▶ [What is needed]
Copy out the entries below precisely; nothing is to be omitted.

*** Block opens ***

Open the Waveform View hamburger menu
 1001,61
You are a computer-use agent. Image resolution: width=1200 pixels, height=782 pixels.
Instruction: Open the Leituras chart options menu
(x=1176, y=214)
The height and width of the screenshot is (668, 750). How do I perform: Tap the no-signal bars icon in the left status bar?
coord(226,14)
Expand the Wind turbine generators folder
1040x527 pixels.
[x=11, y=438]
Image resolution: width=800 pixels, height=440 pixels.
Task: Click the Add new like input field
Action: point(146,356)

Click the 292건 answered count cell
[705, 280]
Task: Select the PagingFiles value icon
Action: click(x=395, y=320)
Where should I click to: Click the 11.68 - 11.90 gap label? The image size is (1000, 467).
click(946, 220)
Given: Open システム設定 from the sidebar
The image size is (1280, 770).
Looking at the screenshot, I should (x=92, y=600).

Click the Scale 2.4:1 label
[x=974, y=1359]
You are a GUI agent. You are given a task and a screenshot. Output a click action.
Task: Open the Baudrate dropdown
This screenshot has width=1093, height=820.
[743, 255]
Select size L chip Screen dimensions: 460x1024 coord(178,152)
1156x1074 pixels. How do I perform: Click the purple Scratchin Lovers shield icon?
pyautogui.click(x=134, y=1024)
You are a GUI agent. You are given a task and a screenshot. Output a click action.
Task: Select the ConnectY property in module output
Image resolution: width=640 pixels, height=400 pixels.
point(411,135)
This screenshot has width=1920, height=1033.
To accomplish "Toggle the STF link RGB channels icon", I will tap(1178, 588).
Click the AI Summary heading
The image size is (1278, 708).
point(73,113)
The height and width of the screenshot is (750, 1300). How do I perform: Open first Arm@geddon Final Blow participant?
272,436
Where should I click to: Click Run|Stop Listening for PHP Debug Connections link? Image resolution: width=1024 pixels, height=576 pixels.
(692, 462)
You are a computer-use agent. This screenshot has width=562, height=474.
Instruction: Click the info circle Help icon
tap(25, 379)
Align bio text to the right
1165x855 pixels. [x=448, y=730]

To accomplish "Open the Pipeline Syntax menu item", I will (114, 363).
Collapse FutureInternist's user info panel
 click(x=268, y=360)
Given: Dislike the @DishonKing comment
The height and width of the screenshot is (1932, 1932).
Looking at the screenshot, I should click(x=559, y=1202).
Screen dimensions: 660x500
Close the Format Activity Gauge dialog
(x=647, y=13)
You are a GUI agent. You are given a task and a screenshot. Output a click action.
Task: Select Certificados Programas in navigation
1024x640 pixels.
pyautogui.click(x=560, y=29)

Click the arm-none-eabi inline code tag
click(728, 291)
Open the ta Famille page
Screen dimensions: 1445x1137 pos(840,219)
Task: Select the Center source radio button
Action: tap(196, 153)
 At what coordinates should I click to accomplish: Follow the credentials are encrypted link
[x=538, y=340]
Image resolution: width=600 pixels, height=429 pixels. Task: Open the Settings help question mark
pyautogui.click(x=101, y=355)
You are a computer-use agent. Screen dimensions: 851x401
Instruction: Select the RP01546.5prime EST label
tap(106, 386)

*** Block closes ***

▶ [Exercise response]
Open the Waveform View hamburger menu
 1001,61
You are a computer-use agent. Image resolution: width=1200 pixels, height=782 pixels.
Instruction: Open the Leituras chart options menu
(x=1176, y=214)
The height and width of the screenshot is (668, 750). How do I perform: Tap the no-signal bars icon in the left status bar?
coord(226,14)
Expand the Wind turbine generators folder
1040x527 pixels.
[x=11, y=438]
Image resolution: width=800 pixels, height=440 pixels.
Task: Click the Add new like input field
Action: point(146,356)

Click the 292건 answered count cell
[705, 280]
Task: Select the PagingFiles value icon
Action: click(x=395, y=320)
Where should I click to: Click the 11.68 - 11.90 gap label? The image size is (1000, 467).
click(946, 220)
Given: Open システム設定 from the sidebar
The image size is (1280, 770).
Looking at the screenshot, I should (x=92, y=600).

Click the Scale 2.4:1 label
[x=974, y=1359]
You are a GUI agent. You are given a task and a screenshot. Output a click action.
Task: Open the Baudrate dropdown
This screenshot has width=1093, height=820.
[743, 255]
Select size L chip Screen dimensions: 460x1024 coord(178,152)
1156x1074 pixels. How do I perform: Click the purple Scratchin Lovers shield icon?
pyautogui.click(x=134, y=1024)
You are a GUI agent. You are given a task and a screenshot. Output a click action.
Task: Select the ConnectY property in module output
Image resolution: width=640 pixels, height=400 pixels.
point(411,135)
This screenshot has width=1920, height=1033.
To accomplish "Toggle the STF link RGB channels icon", I will tap(1178, 588).
Click the AI Summary heading
The image size is (1278, 708).
point(73,113)
The height and width of the screenshot is (750, 1300). How do I perform: Open first Arm@geddon Final Blow participant?
272,436
Where should I click to: Click Run|Stop Listening for PHP Debug Connections link? Image resolution: width=1024 pixels, height=576 pixels.
(692, 462)
You are a computer-use agent. This screenshot has width=562, height=474.
Instruction: Click the info circle Help icon
tap(25, 379)
Align bio text to the right
1165x855 pixels. [x=448, y=730]

To accomplish "Open the Pipeline Syntax menu item", I will (114, 363).
Collapse FutureInternist's user info panel
 click(x=268, y=360)
Given: Dislike the @DishonKing comment
The height and width of the screenshot is (1932, 1932).
Looking at the screenshot, I should click(x=559, y=1202).
Screen dimensions: 660x500
Close the Format Activity Gauge dialog
(x=647, y=13)
You are a GUI agent. You are given a task and a screenshot. Output a click action.
Task: Select Certificados Programas in navigation
1024x640 pixels.
pyautogui.click(x=560, y=29)

Click the arm-none-eabi inline code tag
click(728, 291)
Open the ta Famille page
Screen dimensions: 1445x1137 pos(840,219)
Task: Select the Center source radio button
Action: tap(196, 153)
 At what coordinates should I click to accomplish: Follow the credentials are encrypted link
[x=538, y=340]
Image resolution: width=600 pixels, height=429 pixels. Task: Open the Settings help question mark
pyautogui.click(x=101, y=355)
You are a computer-use agent. Screen dimensions: 851x401
Instruction: Select the RP01546.5prime EST label
tap(106, 386)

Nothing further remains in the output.